Kopieer alle records hieronder volledig en zonder enige wijziging.
:: AANGELEVERD MATERIAAL ::
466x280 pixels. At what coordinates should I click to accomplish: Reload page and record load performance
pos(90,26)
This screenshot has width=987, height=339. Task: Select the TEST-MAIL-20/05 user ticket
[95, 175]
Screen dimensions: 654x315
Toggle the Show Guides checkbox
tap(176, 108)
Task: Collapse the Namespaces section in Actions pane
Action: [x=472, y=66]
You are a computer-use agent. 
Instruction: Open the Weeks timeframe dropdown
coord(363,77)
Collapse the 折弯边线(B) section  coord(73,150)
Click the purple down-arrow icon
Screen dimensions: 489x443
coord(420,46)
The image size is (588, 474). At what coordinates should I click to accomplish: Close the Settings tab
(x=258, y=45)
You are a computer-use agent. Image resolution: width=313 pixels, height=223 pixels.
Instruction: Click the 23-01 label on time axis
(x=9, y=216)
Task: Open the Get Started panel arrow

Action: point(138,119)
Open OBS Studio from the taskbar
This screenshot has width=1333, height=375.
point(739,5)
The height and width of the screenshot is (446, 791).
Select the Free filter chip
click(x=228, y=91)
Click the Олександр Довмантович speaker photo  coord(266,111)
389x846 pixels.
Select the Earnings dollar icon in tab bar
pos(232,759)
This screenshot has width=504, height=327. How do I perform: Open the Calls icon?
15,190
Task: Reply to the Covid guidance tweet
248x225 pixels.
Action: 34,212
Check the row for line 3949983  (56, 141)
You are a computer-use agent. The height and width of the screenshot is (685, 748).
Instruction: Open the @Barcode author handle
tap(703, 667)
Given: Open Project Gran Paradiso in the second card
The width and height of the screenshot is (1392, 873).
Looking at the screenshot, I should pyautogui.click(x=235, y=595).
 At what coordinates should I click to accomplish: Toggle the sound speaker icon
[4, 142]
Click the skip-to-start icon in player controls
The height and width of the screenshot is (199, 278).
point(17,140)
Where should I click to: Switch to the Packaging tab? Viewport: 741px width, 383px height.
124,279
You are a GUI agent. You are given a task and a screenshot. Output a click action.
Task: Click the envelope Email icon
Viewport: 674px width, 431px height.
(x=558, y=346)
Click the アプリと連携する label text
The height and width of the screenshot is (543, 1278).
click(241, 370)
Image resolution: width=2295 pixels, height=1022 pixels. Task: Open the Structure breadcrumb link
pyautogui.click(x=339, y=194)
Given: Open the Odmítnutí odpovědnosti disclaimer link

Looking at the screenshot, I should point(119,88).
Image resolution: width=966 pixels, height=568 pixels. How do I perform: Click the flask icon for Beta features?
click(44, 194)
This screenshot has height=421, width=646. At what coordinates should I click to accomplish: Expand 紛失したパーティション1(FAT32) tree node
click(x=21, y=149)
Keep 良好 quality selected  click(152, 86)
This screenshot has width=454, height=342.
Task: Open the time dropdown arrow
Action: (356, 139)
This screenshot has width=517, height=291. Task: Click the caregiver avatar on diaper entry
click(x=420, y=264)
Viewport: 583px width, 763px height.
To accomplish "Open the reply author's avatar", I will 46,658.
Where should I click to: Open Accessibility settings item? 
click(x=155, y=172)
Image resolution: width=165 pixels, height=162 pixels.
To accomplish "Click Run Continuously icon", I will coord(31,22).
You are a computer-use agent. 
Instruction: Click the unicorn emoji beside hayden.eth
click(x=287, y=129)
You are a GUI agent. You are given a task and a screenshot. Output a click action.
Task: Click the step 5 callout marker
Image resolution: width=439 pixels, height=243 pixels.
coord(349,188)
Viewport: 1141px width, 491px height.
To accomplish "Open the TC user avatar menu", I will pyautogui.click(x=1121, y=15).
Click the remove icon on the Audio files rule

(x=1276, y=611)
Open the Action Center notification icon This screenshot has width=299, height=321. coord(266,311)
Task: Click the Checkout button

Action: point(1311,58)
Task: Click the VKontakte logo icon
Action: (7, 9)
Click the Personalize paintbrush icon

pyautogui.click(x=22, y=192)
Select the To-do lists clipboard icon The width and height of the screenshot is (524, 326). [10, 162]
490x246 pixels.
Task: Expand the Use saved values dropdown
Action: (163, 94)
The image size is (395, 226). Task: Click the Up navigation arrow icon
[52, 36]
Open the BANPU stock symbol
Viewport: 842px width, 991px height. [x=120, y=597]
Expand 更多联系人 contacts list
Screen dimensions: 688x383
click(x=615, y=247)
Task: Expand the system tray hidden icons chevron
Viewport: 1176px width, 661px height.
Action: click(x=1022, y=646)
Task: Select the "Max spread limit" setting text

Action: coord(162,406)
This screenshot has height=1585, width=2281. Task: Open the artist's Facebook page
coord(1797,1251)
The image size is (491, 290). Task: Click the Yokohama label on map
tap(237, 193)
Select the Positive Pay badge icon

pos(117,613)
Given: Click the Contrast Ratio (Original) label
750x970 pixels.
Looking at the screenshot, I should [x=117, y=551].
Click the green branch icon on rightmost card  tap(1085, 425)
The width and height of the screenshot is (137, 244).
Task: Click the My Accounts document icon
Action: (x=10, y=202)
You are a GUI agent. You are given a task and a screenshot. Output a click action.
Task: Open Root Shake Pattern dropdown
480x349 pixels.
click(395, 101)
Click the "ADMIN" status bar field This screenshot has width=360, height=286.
:::
▶ ANTWOORD OP OPDRACHT:
466x280 pixels. At what coordinates should I click to accomplish: Reload page and record load performance
pos(90,26)
This screenshot has width=987, height=339. Task: Select the TEST-MAIL-20/05 user ticket
[95, 175]
Screen dimensions: 654x315
Toggle the Show Guides checkbox
tap(176, 108)
Task: Collapse the Namespaces section in Actions pane
Action: [x=472, y=66]
You are a computer-use agent. 
Instruction: Open the Weeks timeframe dropdown
coord(363,77)
Collapse the 折弯边线(B) section  coord(73,150)
Click the purple down-arrow icon
Screen dimensions: 489x443
coord(420,46)
The image size is (588, 474). At what coordinates should I click to accomplish: Close the Settings tab
(x=258, y=45)
You are a computer-use agent. Image resolution: width=313 pixels, height=223 pixels.
Instruction: Click the 23-01 label on time axis
(x=9, y=216)
Task: Open the Get Started panel arrow

Action: point(138,119)
Open OBS Studio from the taskbar
This screenshot has width=1333, height=375.
point(739,5)
The height and width of the screenshot is (446, 791).
Select the Free filter chip
click(x=228, y=91)
Click the Олександр Довмантович speaker photo  coord(266,111)
389x846 pixels.
Select the Earnings dollar icon in tab bar
pos(232,759)
This screenshot has width=504, height=327. How do I perform: Open the Calls icon?
15,190
Task: Reply to the Covid guidance tweet
248x225 pixels.
Action: 34,212
Check the row for line 3949983  (56, 141)
You are a computer-use agent. The height and width of the screenshot is (685, 748).
Instruction: Open the @Barcode author handle
tap(703, 667)
Given: Open Project Gran Paradiso in the second card
The width and height of the screenshot is (1392, 873).
Looking at the screenshot, I should pyautogui.click(x=235, y=595).
 At what coordinates should I click to accomplish: Toggle the sound speaker icon
[4, 142]
Click the skip-to-start icon in player controls
The height and width of the screenshot is (199, 278).
point(17,140)
Where should I click to: Switch to the Packaging tab? Viewport: 741px width, 383px height.
124,279
You are a GUI agent. You are given a task and a screenshot. Output a click action.
Task: Click the envelope Email icon
Viewport: 674px width, 431px height.
(x=558, y=346)
Click the アプリと連携する label text
The height and width of the screenshot is (543, 1278).
click(241, 370)
Image resolution: width=2295 pixels, height=1022 pixels. Task: Open the Structure breadcrumb link
pyautogui.click(x=339, y=194)
Given: Open the Odmítnutí odpovědnosti disclaimer link

Looking at the screenshot, I should point(119,88).
Image resolution: width=966 pixels, height=568 pixels. How do I perform: Click the flask icon for Beta features?
click(44, 194)
This screenshot has height=421, width=646. At what coordinates should I click to accomplish: Expand 紛失したパーティション1(FAT32) tree node
click(x=21, y=149)
Keep 良好 quality selected  click(152, 86)
This screenshot has width=454, height=342.
Task: Open the time dropdown arrow
Action: (356, 139)
This screenshot has width=517, height=291. Task: Click the caregiver avatar on diaper entry
click(x=420, y=264)
Viewport: 583px width, 763px height.
To accomplish "Open the reply author's avatar", I will 46,658.
Where should I click to: Open Accessibility settings item? 
click(x=155, y=172)
Image resolution: width=165 pixels, height=162 pixels.
To accomplish "Click Run Continuously icon", I will coord(31,22).
You are a computer-use agent. 
Instruction: Click the unicorn emoji beside hayden.eth
click(x=287, y=129)
You are a GUI agent. You are given a task and a screenshot. Output a click action.
Task: Click the step 5 callout marker
Image resolution: width=439 pixels, height=243 pixels.
coord(349,188)
Viewport: 1141px width, 491px height.
To accomplish "Open the TC user avatar menu", I will pyautogui.click(x=1121, y=15).
Click the remove icon on the Audio files rule

(x=1276, y=611)
Open the Action Center notification icon This screenshot has width=299, height=321. coord(266,311)
Task: Click the Checkout button

Action: point(1311,58)
Task: Click the VKontakte logo icon
Action: (7, 9)
Click the Personalize paintbrush icon

pyautogui.click(x=22, y=192)
Select the To-do lists clipboard icon The width and height of the screenshot is (524, 326). [10, 162]
490x246 pixels.
Task: Expand the Use saved values dropdown
Action: (163, 94)
The image size is (395, 226). Task: Click the Up navigation arrow icon
[52, 36]
Open the BANPU stock symbol
Viewport: 842px width, 991px height. [x=120, y=597]
Expand 更多联系人 contacts list
Screen dimensions: 688x383
click(x=615, y=247)
Task: Expand the system tray hidden icons chevron
Viewport: 1176px width, 661px height.
Action: click(x=1022, y=646)
Task: Select the "Max spread limit" setting text

Action: coord(162,406)
This screenshot has height=1585, width=2281. Task: Open the artist's Facebook page
coord(1797,1251)
The image size is (491, 290). Task: Click the Yokohama label on map
tap(237, 193)
Select the Positive Pay badge icon

pos(117,613)
Given: Click the Contrast Ratio (Original) label
750x970 pixels.
Looking at the screenshot, I should [x=117, y=551].
Click the green branch icon on rightmost card  tap(1085, 425)
The width and height of the screenshot is (137, 244).
Task: Click the My Accounts document icon
Action: (x=10, y=202)
You are a GUI agent. You are given a task and a screenshot. Output a click action.
Task: Open Root Shake Pattern dropdown
480x349 pixels.
click(395, 101)
Click the "ADMIN" status bar field This screenshot has width=360, height=286.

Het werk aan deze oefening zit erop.